= Your instructions =
Rewrite only the lines running from the one containing "You are a GUI" through the end, replacing "Viewport" with "Window size" and leaving everything else unchanged. Leave the pictures out.

= Given records =
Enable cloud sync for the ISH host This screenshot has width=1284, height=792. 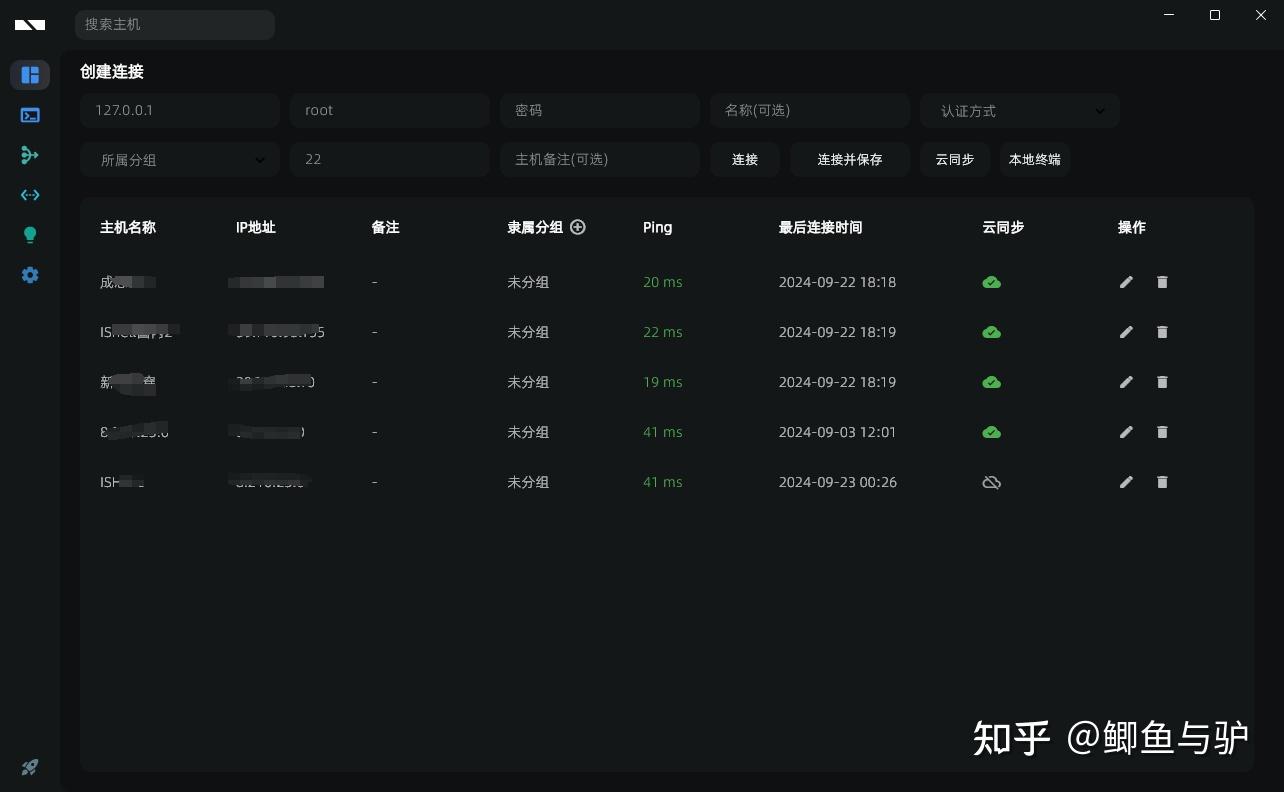[x=991, y=482]
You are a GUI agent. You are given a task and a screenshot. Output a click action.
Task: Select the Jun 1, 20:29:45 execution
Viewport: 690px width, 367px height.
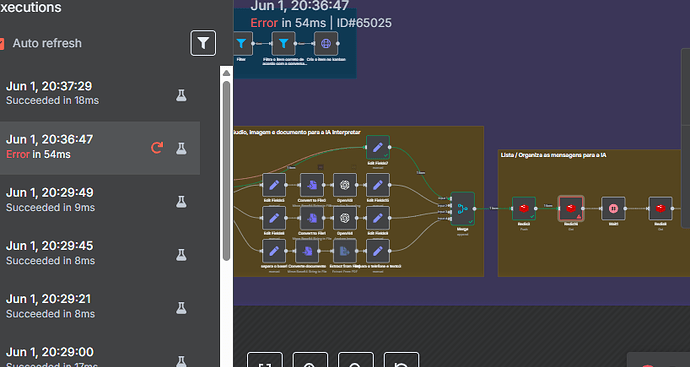click(x=100, y=253)

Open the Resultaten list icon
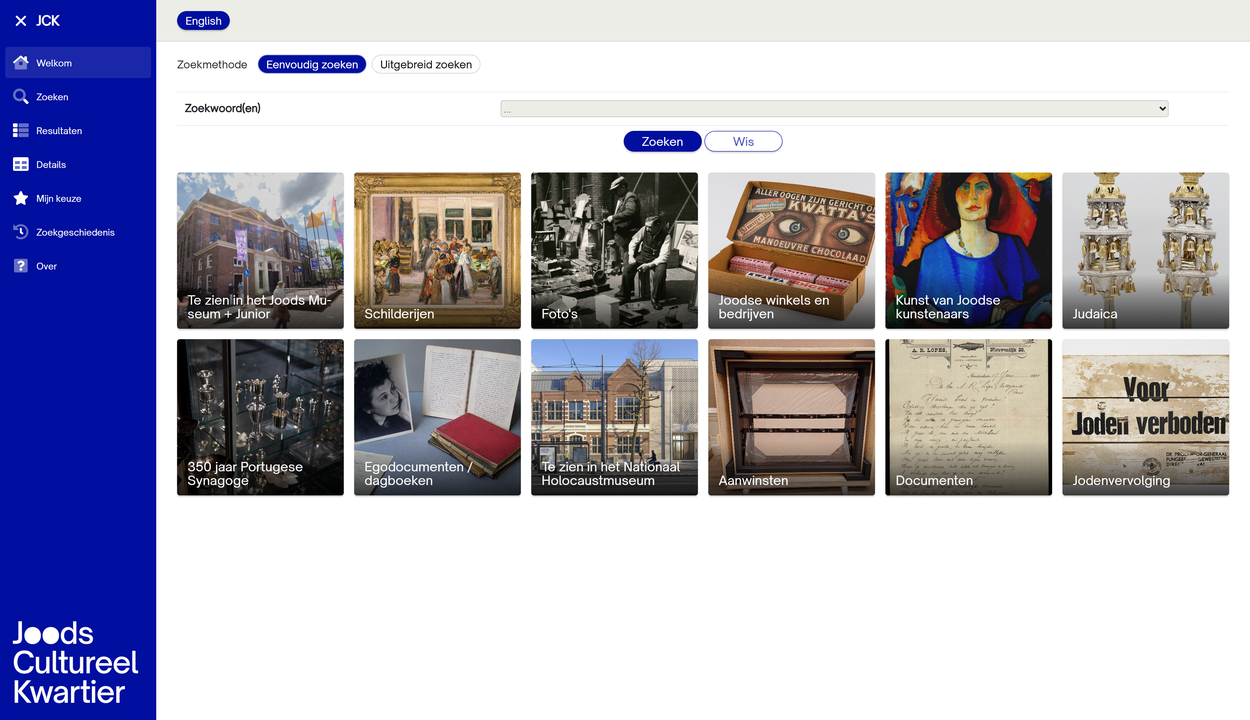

= Response for this exercise =
You are a GUI agent. You are given a task and a screenshot. Output a click action.
Task: Select the Jun 1, 20:29:45 execution
Window size: 690px width, 367px height.
click(x=100, y=253)

Open the Resultaten list icon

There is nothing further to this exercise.